**Segmento do documento**
..........
No discurso que marca o tradicional jantar de boas-vindas oferecido pelo BCE aos convidados na véspera do primeiro dia de discussões, Christine Lagarde defendeu que a avaliação estratégica do banco central “tem sido um exercício de evolução, não de revolução” – “e, de fato, muitas das conclusões já se refletem na nossa conduta atual”.

Christine Lagarde, presidente do BCE, no painel de debate dos governadores © Your Image for the ECB

A presidente do BCE aludia à revisão estratégica conhecida esta segunda-feira e na qual Frankfurt confirmou o objetivo simétrico de 2% para a inflação a médio prazo e destacou que a “simetria exige uma resposta adequadamente vigorosa ou persistente da política monetária a grandes desvios sustentados da inflação em relação ao objetivo, em ambos os sentidos“. A revisão estabelece ainda que “o conjunto de instrumentos disponíveis permanece inalterado e a escolha, a conceção e a implementação dos mesmos possibilitarão uma resposta ágil a novos choques”.
..........
Dados de ancoragem por coordenadas de píxeis
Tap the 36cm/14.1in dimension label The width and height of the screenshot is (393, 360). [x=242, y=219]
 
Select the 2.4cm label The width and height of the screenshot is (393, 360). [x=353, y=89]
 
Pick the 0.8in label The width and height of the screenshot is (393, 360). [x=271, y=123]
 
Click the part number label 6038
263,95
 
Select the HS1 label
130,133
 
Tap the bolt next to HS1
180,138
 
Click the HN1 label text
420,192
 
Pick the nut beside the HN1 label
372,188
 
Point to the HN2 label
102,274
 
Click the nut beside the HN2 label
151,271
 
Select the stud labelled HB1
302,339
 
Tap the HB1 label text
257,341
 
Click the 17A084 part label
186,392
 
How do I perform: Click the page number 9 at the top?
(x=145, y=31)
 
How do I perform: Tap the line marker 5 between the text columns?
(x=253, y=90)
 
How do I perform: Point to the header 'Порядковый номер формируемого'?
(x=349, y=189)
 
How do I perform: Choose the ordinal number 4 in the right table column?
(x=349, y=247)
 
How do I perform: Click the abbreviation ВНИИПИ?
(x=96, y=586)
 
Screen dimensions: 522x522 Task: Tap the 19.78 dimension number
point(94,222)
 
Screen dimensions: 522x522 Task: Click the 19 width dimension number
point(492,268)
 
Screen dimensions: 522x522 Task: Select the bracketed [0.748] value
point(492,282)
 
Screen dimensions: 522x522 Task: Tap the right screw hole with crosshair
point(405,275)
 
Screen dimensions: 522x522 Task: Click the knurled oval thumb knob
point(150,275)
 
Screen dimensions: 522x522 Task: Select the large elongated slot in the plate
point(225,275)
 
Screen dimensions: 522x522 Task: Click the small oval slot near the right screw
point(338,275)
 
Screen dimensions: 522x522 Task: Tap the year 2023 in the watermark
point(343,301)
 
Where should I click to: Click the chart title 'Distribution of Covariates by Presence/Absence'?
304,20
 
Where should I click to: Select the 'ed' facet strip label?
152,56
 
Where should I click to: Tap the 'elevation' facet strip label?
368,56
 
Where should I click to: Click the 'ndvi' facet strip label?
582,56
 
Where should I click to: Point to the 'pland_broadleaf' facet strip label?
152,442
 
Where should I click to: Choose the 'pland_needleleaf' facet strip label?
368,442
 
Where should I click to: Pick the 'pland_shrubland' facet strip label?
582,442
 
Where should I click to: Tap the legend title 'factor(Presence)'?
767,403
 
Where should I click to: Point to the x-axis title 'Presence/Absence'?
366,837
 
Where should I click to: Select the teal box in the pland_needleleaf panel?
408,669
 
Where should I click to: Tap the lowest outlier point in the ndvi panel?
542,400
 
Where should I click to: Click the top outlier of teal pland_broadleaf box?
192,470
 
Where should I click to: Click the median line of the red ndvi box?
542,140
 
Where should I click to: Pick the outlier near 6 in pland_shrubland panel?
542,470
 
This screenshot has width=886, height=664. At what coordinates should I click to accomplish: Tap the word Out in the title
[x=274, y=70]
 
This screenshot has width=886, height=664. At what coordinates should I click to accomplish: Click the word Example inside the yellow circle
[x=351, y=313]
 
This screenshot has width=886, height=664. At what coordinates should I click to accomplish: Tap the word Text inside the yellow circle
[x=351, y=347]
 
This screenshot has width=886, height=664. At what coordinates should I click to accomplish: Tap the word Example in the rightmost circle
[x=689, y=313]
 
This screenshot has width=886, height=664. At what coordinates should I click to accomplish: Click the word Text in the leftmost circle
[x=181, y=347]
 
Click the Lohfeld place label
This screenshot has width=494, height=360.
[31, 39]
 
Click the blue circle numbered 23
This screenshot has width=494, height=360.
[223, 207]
..........
**Descrição da tarefa**
Prossiga o excerto sobre a revisão estratégica do BCE a partir da última frase apresentada. Estes dados provêm de uma fonte diferente da do excerto.

**Resposta ao exercício**
Lagarde recordou que o banco respondeu ao recente choque inflacionista com ações inicialmente “vigorosas” e, em seguida, persistentes, com o objetivo de levar a inflação de volta à meta o mais rapidamente possível, mas com o menor impacto possível.

Recordando a turbulência vivida desde a última revisão, como a pandemia e a invasão da Ucrânia pela Rússia, argumentou que a estratégia do se mantiveram, tal “como deveriam, porque uma estratégia sólida deve ser robusta face a um ambiente em mudança”.

"A nossa meta de inflação simétrica de 2% provou ser eficaz na ancoragem das expectativas. E a nossa orientação de médio prazo deu a flexibilidade essencial para absorver um grande choque.”

Christine Lagarde

A nossa meta de inflação simétrica de 2% provou ser eficaz na ancoragem das expectativas – mesmo perante alguns dos choques mais severos e persistentes da história económica recente. E a nossa orientação de médio prazo deu a flexibilidade essencial para absorver um grande choque”, afirmou.

Neste sentido, justificou a decisão de não revistar estes pilares. “Razão pela qual nos referimos ao exercício que acabámos de concluir como uma avaliação estratégica e não como uma revisão”, disse.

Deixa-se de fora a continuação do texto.